• _PROBLEM DETAILS_
Within the data below, copy each line where the string "field" is found.

• _RECORDED DATA_
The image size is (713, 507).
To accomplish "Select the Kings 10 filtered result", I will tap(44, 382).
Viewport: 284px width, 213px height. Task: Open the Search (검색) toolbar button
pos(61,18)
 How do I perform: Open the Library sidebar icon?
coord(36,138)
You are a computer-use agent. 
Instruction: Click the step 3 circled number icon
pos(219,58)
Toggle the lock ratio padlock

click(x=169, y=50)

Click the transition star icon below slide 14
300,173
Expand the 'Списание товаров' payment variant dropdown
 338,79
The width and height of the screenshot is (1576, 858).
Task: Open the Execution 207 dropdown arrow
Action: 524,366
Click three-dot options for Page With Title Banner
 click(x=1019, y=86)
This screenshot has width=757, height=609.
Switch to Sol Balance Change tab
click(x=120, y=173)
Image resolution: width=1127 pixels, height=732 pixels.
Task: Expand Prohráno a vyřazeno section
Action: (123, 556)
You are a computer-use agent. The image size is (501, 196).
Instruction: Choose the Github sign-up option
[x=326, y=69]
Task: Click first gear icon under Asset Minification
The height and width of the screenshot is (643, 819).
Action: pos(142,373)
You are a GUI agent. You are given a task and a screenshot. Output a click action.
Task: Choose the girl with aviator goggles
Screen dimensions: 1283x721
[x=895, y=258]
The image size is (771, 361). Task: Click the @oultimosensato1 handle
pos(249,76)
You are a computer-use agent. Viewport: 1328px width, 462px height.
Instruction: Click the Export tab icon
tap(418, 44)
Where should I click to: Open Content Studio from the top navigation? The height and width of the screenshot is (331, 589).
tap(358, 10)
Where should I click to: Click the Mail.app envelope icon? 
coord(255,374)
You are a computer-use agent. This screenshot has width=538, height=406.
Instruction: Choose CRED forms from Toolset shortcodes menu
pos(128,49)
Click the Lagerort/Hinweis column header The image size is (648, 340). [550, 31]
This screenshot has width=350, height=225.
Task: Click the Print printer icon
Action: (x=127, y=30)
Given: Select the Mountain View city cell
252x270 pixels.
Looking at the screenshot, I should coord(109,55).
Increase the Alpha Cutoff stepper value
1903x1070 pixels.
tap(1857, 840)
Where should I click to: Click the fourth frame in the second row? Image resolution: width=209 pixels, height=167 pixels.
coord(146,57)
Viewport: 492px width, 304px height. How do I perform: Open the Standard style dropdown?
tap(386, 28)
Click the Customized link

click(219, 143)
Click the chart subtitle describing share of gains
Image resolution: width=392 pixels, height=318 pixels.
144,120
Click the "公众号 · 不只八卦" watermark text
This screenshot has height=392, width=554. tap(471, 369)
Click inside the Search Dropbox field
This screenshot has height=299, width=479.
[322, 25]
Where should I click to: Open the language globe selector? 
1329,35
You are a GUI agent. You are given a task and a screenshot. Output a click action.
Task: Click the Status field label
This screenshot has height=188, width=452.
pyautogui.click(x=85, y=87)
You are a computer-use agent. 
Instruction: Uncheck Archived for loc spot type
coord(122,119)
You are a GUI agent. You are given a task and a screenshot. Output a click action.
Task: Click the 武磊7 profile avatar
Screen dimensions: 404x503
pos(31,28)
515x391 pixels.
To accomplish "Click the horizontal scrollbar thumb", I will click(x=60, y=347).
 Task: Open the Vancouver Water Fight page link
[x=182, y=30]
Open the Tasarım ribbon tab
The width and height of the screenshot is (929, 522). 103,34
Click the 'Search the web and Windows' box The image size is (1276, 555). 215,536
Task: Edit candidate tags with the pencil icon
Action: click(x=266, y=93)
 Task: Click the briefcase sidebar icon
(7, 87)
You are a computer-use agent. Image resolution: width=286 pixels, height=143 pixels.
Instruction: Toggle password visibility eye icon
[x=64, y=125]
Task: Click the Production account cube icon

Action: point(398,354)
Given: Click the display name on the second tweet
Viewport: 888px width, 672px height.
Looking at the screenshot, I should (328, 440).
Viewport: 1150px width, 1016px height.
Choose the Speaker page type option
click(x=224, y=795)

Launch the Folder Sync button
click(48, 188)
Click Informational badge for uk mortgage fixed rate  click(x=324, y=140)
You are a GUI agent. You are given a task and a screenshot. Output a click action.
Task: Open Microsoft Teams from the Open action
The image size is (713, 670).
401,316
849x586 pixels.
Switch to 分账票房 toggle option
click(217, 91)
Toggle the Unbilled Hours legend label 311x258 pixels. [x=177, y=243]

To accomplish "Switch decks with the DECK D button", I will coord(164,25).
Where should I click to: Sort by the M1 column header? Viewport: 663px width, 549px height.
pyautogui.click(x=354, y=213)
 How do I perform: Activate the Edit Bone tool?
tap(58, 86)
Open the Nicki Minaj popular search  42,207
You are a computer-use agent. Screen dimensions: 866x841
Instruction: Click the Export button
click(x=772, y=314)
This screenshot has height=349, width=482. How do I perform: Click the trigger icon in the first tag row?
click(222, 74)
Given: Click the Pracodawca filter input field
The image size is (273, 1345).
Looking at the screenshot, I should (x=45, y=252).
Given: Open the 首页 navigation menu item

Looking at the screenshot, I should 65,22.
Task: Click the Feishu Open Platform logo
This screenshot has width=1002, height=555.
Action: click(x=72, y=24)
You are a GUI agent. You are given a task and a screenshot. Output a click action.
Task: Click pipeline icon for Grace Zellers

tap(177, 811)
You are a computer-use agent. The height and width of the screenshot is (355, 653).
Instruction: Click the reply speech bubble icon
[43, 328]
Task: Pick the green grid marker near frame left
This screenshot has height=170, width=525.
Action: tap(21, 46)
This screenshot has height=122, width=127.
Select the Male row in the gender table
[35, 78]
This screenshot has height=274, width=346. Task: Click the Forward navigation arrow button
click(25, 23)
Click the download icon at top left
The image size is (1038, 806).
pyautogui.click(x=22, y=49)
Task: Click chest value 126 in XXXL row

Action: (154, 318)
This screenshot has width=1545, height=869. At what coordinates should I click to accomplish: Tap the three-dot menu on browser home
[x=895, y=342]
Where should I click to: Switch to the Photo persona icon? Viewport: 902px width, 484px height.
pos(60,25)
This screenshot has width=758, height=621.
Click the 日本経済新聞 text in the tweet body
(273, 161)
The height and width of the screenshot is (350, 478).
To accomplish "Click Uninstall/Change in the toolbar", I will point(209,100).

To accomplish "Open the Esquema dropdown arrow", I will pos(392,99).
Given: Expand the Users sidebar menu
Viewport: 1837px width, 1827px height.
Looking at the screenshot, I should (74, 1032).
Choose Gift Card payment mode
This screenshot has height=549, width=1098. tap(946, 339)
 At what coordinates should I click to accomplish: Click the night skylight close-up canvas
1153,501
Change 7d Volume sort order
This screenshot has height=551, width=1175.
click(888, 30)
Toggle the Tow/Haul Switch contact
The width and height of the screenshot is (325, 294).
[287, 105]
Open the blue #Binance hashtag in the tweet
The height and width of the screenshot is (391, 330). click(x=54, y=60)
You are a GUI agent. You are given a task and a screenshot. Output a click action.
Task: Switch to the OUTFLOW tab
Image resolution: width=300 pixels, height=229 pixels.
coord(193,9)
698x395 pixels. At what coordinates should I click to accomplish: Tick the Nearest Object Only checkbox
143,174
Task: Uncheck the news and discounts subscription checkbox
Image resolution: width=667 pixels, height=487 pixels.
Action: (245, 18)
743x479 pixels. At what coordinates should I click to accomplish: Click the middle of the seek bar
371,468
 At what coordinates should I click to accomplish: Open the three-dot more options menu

• _RESPONSE BOX_
Click inside the Search Dropbox field
Task: Click the Status field label
Given: Click the Pracodawca filter input field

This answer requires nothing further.